Excerpt
=== Begin Enclosure ===

Friday, January 22, 2016

0patch: Fixing The Fixing

Microscopic Cures for BIG Security Problems

Those of you following our work at ACROS Security have noticed the near-silence in our public department during the last two years. The blog was static, there were no news on the web site to speak of, and googling us gave no recent hits. Sure, our customers know we were as busy as ever under the blanket of serial NDAs, but what was going on in our "free" time?

One word: 0patch. We were building what we believe is going to fundamentally change the security game. And it seems so trivial, it's hard to comprehend that something like this hasn't been a standard procedure for ages. Well, no-one seemed to have bothered building it*, so we did.

Critical remotely exploitable vulnerabilities have become a daily routine, but fixes for them are still sporadic and delayed if they exist at all, providing attackers with a growing supply of ammo. Believe us, it does get frustrating when you can use the same "pick an exploit, phish, win" procedure for 15 years and successfully break into every single network, despite all the fancy security technology they're using. Defenders have absolutely no fighting chance.

It became clear to us that whatever else our security industry does to protect against breaches will remain utterly futile until we fix the fixing.

Thus, 0patch (pronounced 'zero patch') got presented to the public for the first time at the DeepSec 2015 conference in Vienna (slides, video).

0patch is a platform for instantly distributing, applying and removing microscopic binary patches to/from running processes without having to restart these processes (much less reboot the entire computer).

=== End Enclosure ===

Dataset excerpts
=== Begin Enclosure ===

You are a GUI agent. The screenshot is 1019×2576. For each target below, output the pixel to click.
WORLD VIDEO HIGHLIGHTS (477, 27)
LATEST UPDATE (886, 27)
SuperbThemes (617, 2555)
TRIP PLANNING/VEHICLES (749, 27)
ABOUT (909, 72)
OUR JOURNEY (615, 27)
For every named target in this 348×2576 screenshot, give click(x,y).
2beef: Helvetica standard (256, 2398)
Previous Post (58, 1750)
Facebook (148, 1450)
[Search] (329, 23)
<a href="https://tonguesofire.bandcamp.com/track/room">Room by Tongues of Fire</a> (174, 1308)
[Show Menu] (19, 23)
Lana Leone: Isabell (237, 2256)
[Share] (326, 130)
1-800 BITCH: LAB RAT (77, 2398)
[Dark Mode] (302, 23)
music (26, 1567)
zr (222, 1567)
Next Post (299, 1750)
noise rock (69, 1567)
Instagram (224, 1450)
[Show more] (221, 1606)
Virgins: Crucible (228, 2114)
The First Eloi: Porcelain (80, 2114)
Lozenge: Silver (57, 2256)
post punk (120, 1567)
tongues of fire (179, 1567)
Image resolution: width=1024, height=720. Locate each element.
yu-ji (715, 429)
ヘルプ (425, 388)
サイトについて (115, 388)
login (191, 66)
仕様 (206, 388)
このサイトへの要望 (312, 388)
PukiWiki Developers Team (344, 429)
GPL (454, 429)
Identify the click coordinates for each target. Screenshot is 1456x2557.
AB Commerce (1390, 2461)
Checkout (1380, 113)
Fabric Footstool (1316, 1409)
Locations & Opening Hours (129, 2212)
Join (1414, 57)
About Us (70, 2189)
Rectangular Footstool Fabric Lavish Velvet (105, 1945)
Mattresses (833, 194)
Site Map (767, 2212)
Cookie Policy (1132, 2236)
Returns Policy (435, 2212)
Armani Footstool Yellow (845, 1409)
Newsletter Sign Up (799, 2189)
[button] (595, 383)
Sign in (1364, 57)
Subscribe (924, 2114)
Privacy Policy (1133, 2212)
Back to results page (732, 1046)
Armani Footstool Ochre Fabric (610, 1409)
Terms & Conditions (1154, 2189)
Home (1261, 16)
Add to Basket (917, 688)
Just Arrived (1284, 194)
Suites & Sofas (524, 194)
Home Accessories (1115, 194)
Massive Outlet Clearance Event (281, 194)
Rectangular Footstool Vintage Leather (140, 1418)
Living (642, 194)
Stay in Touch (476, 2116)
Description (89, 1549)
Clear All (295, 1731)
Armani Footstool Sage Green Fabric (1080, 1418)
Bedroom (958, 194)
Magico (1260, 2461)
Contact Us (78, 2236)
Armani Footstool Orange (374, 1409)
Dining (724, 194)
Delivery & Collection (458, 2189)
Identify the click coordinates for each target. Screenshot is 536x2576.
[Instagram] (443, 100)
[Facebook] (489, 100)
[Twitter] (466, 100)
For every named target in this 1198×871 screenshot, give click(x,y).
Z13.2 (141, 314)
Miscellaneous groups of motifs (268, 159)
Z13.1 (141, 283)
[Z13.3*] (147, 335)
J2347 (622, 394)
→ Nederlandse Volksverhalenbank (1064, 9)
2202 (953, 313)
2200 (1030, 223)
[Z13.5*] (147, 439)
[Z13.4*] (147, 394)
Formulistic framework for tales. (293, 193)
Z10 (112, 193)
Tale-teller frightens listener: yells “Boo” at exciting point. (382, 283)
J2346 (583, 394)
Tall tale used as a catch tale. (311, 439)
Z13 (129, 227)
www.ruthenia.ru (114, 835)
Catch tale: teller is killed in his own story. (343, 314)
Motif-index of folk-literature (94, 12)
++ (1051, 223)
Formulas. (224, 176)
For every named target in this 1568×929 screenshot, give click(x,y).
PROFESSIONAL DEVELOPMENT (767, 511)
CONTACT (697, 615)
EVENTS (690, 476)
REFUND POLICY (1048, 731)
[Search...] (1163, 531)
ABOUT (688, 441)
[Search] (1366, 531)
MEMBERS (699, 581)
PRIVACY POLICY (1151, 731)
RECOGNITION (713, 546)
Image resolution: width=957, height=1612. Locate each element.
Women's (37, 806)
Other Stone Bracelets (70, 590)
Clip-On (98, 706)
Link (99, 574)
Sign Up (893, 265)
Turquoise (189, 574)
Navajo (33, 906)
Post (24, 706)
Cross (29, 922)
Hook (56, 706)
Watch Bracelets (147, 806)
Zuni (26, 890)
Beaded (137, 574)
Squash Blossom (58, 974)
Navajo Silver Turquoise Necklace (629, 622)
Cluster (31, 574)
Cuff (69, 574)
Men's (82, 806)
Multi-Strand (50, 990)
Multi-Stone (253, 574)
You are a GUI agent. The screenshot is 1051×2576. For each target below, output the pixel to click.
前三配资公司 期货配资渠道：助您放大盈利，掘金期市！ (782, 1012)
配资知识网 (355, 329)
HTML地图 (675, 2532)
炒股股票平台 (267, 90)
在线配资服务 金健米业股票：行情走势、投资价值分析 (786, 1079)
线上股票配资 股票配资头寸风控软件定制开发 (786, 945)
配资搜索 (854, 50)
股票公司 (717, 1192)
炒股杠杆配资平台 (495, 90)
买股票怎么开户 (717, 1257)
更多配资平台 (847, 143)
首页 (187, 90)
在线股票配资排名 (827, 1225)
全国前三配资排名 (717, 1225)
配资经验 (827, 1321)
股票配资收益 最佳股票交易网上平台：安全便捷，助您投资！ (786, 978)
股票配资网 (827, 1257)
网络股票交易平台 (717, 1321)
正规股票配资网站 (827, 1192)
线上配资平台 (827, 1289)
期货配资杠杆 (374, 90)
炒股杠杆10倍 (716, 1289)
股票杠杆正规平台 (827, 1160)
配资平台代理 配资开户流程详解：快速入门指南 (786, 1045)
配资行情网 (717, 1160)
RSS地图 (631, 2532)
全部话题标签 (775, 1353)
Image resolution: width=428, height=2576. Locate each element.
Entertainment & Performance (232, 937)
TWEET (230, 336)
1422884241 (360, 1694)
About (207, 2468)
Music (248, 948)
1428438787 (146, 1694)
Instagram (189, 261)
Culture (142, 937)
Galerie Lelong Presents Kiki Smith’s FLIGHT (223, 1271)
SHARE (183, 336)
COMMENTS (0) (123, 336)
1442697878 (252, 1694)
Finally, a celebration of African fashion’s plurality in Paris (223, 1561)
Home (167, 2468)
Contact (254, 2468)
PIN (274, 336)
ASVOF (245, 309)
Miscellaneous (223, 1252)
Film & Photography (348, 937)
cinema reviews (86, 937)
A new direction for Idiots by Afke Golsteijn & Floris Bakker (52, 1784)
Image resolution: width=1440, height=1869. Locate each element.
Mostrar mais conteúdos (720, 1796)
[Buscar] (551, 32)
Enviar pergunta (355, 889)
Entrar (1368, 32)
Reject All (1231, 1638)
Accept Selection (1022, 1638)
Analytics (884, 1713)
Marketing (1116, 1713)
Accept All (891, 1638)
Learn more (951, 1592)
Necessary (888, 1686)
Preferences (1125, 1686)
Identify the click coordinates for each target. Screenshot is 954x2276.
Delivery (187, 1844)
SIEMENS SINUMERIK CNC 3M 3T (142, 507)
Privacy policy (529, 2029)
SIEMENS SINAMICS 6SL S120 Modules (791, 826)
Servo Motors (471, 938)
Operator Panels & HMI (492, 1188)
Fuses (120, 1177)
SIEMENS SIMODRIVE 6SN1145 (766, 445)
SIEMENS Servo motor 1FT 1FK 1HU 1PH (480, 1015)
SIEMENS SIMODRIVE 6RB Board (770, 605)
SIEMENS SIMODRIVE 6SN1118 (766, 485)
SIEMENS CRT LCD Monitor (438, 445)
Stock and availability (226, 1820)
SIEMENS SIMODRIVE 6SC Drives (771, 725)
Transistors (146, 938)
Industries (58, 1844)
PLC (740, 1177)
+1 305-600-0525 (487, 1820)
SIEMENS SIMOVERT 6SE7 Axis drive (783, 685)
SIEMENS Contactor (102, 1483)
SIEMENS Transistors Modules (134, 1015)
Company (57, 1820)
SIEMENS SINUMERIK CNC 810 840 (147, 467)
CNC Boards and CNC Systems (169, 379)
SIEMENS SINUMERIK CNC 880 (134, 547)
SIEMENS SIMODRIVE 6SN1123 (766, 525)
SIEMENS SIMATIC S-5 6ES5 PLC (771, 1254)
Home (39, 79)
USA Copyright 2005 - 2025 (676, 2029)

=== End Enclosure ===

Complete the following
1 - Reproduce verbatim the section of the 0patch post that begins with the words containing "Thus, 0patch (pronounced" and ends with "the entire computer).".
2 - Write the next part of the blog post about 0patch, picking up after its final sentence.
The records are unrelated material, separate from the blog post about 0patch.

Written answers
1 -
Thus, 0patch (pronounced 'zero patch') got presented to the public for the first time at the DeepSec 2015 conference in Vienna (slides, video).

0patch is a platform for instantly distributing, applying and removing microscopic binary patches to/from running processes without having to restart these processes (much less reboot the entire computer).

2 -
0patch doesn't change a single byte on the file system: all patching is done in memory, as soon as a vulnerable module (e.g., EXE or DLL) is loaded by any process.

Patches deployed by 0patch (called '0patches') are extremely small, usually containing just a handful of machine instructions. This makes it easy to review them and absolutely minimizes the risk of them causing functional problems to the patched processes. Compared to typical official vendor updates that also just fix a couple of vulnerabilities, 0patches are roughly a million times smaller! And about a million times easier and faster to apply and remove.

0patch allows vulnerability researchers to create patches instead of exploits, and to get paid for that by the very consumers of these patches.

And finally, 0patch allows software vendors to fix vulnerabilities in their products running on users' computers quickly and cheaply, providing an unprecedented ability to actually outrun attackers for the first time in history.

You're welcome to learn more at https://0patch.com and follow us at @0patch.

Godspeed, 0patch!




* Granted, we're nowhere near the first to be doing hot-patching or unofficial vulnerability patching (shoutout to Determina and Alex Sotirov, eEye, Luis Miras, Ilfak Guilfanov,the PatchDroid team, Jeff Arnold and M. Frans Kaashoek and the Ksplice team, ZERT et al., and those whose ideas they have borrowed), but there is currently no generic production-grade solution allowing system administrators to instantly hot-apply official or unofficial micropatches with minimum risk of functional problems, and instantly hot-remove them should such problems happen to occur.